Activision SEC filing claims internal misconduct review found “no widespread harassment” at the company

Kareem Anderson

Activision building 1

Despite two high-profile lawsuits and several, seemingly damning allegations of gender discrimination and sexual harassment from current and former employees, an internal investigation conducted by Activision Blizzard claims there is “no widespread harassment, or systemic harassment” at the company.

Roughly a year and a half ago, Activision Bizzard found itself at the epicenter of a public relations nightmare as bombshell allegations of years’ worth of misconduct surfaced.

Several reporting outlets spoke with former and current employees under anonymity about a company culture that facilitated and sometimes protected sexual harassment and gender discrimination at Activision Blizzard.

From designated harassment suites to executive leadership sanctioned discrimination, Activision Blizzard has been warding off claims that the company knowingly endorsing a “frat boy culture.”

“Some employees were subject to constant sexual harassment, unequal pay and retaliation,” according to filings in the lawsuit brought against the company in 2021 by the Department of Fair Employment and Housing (DFEH).

As part of its SEC filing, Activision Blizzard included the findings of its own internal investigation which included the assistance of former chair of the Equal Employment Opportunity Commission (EEOC), Gilber Casellas.

Contrary to many of the allegations, the Board and its external advisors have determined that there is no evidence to suggest that Activision Blizzard senior executives ever intentionally ignored or attempted to downplay the instances of gender harassment that occurred and were reported.

That work also has not unearthed any evidence, directly or indirectly, suggesting any attempt by any senior executive or employee to conceal information from the Board. Outside advisors, after exhaustive review, also determined the Board never intentionally ignored or attempted to downplay the instances of gender harassment that occurred and were reported.

The review of contemporaneous documentation and statements by relevant individuals shows that media criticism of the Board and Activision Blizzard senior executives as insensitive to workplace matters is without merit. Activision Blizzard senior executives responded in a timely manner and with integrity and resolve to improve the workplace.

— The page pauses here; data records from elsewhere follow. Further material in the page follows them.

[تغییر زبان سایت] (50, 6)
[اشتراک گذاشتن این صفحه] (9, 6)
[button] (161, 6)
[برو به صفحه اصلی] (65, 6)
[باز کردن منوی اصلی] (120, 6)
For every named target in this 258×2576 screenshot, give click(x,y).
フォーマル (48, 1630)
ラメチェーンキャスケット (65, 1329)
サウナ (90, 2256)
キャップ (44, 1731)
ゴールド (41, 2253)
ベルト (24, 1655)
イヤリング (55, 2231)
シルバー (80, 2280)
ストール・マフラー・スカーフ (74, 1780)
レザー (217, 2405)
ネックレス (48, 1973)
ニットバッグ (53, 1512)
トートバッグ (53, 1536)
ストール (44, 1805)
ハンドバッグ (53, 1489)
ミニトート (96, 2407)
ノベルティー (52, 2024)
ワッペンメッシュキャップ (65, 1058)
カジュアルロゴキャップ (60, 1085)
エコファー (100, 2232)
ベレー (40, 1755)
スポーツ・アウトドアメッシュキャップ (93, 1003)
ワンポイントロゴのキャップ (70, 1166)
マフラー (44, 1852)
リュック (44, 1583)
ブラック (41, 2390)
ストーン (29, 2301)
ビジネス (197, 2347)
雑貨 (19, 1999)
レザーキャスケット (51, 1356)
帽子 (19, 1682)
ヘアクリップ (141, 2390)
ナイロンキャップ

While there are some substantiated instances of gender harassment, those unfortunate circumstances do not support the conclusion that Activision senior leadership or the Board were aware of and tolerated gender harassment or that there was ever a systemic issue with harassment, discrimination or retaliation.

While Activision Blizzard clears itself of any gross-negligence in its response to claims of widespread harassment and discrimination from its leadership board, several high-profile employees have since been fired or forced to resign including company president J. Allen Brack.

Activision Blizzard has settled its lawsuit with the EEOC recently for $18 million dollars, to which many saw as a slap on the wrist in comparison to what the publisher makes in a fiscal year.

Activision is only at the beginning of a long road of legal worries as a second lawsuit with the DFEH is ongoing and wrapped up in its state-based controversy, an additional SEC investigation is underway, and a wrongful death lawsuit on the books.